To authenticate to the Container registry within a GitHub Actions workflow, use the GITHUB_TOKEN for the best security and experience. If your workflow is using a personal access token (PAT) to authenticate to ghcr.io, then we highly recommend you update your workflow to use the GITHUB_TOKEN.

The issue is trying to use a environment variable GITHUB_TOKEN as a password to which a secret ${{ secrets.GITHUB_TOKEN }} was assigned.
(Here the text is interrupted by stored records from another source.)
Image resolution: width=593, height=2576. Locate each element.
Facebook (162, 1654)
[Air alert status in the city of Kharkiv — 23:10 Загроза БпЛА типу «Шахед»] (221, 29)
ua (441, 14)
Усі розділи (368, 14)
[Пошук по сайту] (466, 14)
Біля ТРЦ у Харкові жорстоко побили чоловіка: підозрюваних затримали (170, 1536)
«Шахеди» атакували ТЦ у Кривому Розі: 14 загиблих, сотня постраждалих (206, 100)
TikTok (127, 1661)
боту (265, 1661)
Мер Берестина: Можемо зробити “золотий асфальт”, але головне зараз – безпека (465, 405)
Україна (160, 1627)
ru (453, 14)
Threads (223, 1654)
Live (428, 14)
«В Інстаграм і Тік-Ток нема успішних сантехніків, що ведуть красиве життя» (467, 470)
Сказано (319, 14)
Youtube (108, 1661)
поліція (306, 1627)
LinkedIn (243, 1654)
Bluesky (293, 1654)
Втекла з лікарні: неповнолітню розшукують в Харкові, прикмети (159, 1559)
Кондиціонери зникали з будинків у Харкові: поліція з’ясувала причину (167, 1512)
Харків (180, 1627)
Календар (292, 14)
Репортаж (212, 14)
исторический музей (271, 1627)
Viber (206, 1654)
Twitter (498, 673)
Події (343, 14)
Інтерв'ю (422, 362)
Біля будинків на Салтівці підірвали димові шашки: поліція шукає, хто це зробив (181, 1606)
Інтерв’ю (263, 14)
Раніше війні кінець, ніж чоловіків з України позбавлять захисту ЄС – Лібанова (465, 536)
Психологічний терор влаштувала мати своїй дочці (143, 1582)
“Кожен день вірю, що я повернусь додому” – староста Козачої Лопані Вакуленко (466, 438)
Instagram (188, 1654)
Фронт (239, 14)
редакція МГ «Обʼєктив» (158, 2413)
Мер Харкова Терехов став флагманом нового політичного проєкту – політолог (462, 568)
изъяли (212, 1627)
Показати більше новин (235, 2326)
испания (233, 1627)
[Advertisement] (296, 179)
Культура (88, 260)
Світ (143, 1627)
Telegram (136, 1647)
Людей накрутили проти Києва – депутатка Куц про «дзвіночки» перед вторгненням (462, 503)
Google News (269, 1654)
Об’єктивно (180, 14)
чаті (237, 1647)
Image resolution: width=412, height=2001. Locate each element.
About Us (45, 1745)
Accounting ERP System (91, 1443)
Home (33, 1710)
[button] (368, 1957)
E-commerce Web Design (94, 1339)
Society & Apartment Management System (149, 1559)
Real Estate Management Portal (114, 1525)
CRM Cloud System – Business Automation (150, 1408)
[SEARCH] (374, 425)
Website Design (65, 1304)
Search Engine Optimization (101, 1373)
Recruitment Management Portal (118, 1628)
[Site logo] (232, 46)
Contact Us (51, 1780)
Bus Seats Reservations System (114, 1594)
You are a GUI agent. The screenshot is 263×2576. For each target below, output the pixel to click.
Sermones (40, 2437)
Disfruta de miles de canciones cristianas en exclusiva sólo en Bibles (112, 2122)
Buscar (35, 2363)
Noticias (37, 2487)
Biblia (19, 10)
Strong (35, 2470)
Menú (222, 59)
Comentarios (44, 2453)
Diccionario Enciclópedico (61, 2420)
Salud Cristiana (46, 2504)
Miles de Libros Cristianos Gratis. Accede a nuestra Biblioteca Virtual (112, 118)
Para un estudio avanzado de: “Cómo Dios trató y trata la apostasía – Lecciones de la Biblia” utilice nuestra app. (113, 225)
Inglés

Since the secret ${{ secrets.GITHUB_TOKEN }} assigns directly to the password everything works fine.

name: Docker CI

on:
  push:
    branches: [ main ]
  pull_request:
    branches: [ main ]

jobs:
  build-push:
    name: Buid and push Docker image to GitHub Container registry
    runs-on: ubuntu-latest
    permissions:
      packages: write
      contents: read
    steps:
    - name: Checkout the repository
      uses: actions/checkout@v2

    - name: Login to GitHub Container registry
      uses: docker/login-action@v1
      env:
        GITHUB_USER: ${{ github.actor }}
        GITHUB_TOKEN: ${{ secrets.GITHUB_TOKEN }}
      with:
        registry: ghcr.io
        username: $GITHUB_USER
        password: ${{ secrets.GITHUB_TOKEN }}

    - name: Build and Push Docker Image
      env:
        REGISTRY: ghcr.io
        OWNER: my-organization-name
        IMAGE_NAME: ${{ github.repository }}
      uses: docker/build-push-action@v2
      with:
        context: .
        file: ./docker/Dockerfile
        target: final
        push: true
        tags: |
          $REGISTRY/$OWNER/$IMAGE_NAME:$(date +%s)
        build-args: |
          ENVIRONMENT=production

Using env is still possible but the syntax is different.

Instead of this assignment

password: $GITHUB_TOKEN

This one should be used

password: ${{ env.GITHUB_TOKEN }}

If I understand it correctly, the first syntax can be used inside a workflow runner. In other cases in a workflow file the env context should be used.

https://docs.github.com/en/actions/learn-github-actions/environment-variables

To use the value of an environment variable in a workflow file, you should use the env context. If you want to use the value of an environment variable inside a runner, you can use the runner operating system's normal method for reading environment variables.